Мелок корчится, пытаясь отвесить мне леща. Но это бесполезно. Перехватываю его граблю, заламывая за спину. Не сильно. Не больно. Но чтоб неповадно.

– Отпусти. Лось.

– Не ной.

Мы почти вваливаемся в коридор, подкалывая друг друга. На ходу стаскиваем куртки, направляясь в столовку. Как раз к ужину.

***

Следующий день кажется каким-то торжественным. Все поздравляют Марину, жрут торты и по сто раз ходят пить чай. Столовка сегодня работает целый день.

Баженова улыбается, играет с малышней, а я стою в стороне и бешусь. Бешусь от всего, что здесь происходит. Меня раздражают все собравшиеся вокруг люди, меня тошнит от воплей и смеха малявок, которых она поднимает на руки. Она, с*ка, ведет себя до безумия непрофессионально, потому что не имеет права привязывать к себе детей, не имеет права проявлять к ним столько любви, заставлять зависеть от себя, ставить перед собой на колени.

Не имеет, но делает… Она относится ко всем одинаково, с любовью, больной радостью в глазах.
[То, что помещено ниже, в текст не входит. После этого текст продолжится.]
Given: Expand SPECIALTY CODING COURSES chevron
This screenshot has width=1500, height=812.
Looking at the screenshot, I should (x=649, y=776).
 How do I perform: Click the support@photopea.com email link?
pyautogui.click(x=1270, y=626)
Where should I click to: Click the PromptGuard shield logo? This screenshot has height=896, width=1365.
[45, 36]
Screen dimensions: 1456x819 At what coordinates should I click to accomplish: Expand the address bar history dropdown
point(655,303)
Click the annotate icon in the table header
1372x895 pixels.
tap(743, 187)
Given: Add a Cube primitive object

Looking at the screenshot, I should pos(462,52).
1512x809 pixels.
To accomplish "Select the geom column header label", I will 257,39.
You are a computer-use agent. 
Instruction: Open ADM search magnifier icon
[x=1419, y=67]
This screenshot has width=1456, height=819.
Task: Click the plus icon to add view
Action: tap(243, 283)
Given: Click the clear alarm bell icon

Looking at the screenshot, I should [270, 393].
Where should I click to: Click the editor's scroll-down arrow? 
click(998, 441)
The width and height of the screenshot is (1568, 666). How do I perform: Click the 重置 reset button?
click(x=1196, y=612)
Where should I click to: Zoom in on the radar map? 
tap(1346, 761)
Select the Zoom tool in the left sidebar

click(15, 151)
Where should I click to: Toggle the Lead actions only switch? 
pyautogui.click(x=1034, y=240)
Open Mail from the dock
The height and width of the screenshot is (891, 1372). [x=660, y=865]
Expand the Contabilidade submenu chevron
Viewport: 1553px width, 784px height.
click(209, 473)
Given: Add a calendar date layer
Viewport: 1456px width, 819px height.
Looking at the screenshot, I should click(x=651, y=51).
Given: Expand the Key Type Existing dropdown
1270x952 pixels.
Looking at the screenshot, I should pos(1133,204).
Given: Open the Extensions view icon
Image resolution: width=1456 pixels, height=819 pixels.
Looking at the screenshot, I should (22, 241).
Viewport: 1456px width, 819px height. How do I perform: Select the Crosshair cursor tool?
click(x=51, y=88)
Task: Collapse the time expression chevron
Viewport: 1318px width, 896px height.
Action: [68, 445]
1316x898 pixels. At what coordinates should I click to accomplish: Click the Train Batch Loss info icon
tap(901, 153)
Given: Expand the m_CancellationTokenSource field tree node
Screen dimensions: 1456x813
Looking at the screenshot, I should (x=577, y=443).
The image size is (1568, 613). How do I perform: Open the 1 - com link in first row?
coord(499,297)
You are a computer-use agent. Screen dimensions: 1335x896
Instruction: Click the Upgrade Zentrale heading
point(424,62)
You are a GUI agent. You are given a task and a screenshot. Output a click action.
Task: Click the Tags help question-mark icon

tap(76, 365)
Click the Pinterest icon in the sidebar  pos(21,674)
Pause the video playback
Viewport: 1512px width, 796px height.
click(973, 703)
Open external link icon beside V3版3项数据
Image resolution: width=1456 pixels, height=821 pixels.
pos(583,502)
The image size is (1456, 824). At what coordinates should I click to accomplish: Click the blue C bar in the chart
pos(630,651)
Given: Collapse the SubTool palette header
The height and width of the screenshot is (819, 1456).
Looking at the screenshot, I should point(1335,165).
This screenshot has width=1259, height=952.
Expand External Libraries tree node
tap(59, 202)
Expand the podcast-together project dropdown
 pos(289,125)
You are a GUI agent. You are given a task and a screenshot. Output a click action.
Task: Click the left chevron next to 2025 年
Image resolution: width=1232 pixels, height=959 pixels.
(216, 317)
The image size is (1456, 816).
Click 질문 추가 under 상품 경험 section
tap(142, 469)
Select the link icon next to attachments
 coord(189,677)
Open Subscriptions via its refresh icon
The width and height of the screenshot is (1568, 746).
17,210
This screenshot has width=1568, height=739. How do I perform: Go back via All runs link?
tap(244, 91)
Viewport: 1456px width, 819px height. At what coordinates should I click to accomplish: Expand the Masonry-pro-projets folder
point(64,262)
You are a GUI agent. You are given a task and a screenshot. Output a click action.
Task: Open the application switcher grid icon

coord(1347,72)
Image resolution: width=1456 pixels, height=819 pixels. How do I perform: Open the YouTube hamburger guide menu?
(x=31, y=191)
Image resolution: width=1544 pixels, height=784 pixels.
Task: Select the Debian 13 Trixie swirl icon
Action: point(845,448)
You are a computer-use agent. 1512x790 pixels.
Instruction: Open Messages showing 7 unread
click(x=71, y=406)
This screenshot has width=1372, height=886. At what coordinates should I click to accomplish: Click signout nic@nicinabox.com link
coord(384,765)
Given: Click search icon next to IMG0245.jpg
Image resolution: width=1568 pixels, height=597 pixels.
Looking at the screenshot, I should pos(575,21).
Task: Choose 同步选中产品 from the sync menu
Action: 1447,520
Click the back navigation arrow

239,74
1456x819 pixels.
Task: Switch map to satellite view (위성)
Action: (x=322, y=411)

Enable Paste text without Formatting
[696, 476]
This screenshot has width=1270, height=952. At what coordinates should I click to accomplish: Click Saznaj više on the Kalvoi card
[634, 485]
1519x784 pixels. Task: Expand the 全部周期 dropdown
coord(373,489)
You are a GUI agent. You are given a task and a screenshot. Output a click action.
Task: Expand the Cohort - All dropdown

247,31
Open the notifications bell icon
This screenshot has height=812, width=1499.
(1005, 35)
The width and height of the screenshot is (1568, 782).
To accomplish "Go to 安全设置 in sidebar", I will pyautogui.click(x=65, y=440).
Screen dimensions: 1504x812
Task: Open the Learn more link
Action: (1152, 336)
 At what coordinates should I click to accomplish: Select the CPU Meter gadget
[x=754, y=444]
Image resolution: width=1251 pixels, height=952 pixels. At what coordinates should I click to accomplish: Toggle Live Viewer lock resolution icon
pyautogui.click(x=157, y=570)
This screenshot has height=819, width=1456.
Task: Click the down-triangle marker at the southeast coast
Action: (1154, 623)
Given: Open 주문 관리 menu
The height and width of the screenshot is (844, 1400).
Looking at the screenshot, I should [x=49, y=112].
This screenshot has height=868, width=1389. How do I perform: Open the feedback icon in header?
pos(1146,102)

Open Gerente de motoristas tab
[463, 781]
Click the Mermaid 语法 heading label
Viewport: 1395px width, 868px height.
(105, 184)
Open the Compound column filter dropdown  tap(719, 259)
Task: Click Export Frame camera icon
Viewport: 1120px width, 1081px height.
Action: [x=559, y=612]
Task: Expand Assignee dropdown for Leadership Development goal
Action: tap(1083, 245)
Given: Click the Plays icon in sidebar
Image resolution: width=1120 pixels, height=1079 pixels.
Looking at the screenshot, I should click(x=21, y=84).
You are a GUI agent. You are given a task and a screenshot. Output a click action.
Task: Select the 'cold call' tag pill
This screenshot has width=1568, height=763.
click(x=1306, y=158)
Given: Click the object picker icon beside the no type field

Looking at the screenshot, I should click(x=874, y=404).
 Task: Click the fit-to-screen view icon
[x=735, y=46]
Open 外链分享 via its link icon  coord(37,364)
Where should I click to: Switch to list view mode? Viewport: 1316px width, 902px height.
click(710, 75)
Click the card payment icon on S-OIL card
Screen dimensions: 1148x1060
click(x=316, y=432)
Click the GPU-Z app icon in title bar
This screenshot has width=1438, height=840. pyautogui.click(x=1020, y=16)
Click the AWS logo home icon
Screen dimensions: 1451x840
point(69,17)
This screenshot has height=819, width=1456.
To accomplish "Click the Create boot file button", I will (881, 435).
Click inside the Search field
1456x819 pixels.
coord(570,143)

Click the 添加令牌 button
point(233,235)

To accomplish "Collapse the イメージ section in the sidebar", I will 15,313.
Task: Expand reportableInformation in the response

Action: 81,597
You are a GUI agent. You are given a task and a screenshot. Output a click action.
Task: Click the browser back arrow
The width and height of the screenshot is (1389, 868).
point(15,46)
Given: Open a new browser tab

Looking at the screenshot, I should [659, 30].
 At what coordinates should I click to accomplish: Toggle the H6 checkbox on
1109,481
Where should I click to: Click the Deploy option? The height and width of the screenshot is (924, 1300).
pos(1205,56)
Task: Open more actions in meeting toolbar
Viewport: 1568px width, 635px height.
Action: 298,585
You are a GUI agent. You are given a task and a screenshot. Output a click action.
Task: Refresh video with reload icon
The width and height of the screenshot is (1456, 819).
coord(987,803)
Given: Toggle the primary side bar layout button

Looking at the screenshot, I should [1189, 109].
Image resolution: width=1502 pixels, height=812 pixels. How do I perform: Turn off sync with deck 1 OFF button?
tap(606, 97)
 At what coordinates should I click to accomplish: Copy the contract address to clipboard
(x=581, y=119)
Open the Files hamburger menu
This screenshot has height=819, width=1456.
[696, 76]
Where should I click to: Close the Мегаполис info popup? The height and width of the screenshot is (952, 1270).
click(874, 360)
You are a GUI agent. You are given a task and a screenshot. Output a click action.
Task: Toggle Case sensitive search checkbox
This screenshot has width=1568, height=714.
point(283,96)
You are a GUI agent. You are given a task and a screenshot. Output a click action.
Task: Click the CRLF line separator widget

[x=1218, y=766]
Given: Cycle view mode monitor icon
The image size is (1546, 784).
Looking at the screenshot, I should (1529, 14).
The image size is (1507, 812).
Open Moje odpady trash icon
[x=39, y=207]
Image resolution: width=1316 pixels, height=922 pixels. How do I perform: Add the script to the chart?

А меня тошнит. Меня разъедает изнутри. Потому что я не хочу этого. Не хочу, чтобы ее внимание было всеобщим. Оно должно, оно просто обязано быть моим.

У нас с ней столько общего. А еще она до дури похожа на мою маму… или же мне просто хочется так думать.

– Ребята, – она поджимает губы, – вы все такие замечательные, вы устроили мне такой праздник. Спасибо вам огромное.

Все хлопают, а я тупо повторяю за окружением. Я даже не слышу, что она еще говорит, не слышу до тех пор, пока в помещении не становится подозрительно тихо. Моргаю, фокусируя взгляд.

– …ребята, я хочу пообещать вам, что ничего не поменяется. На мое место придет очень хороший человек – Алексей Витальевич. Это мой друг, мы вместе учились, он, кстати, многодетный отец.

Из-за двери выходит широкоплечий мужик, с едва виднеющейся сединой. На носу очки, на шее галстук. Ухахатываюсь внутри, но мне ни хрена не смешно, мне, с*ка, вообще не смешно. Только в этой ср*ной жизни появилось хоть что-то хорошее, как и это у меня выдирают с потрохами.

Резво выхожу из зала. Быстро пересекаю коридор, забирая из гардероба куртку. Меня потряхивает, злость плещется через край. И я с тоской вспоминаю времена, когда нам приходилось здесь выживать. Потому что лучше выживать. Чем находиться под мнимой опекой и любовью. Ей плевать, так же, как и всем. Она поманила нас костью, как глупую стаю голодных собак. Поманила, приласкала, а потом исчезла, оставляя нас один на один с нашей никчемной и никому не нужной любовью.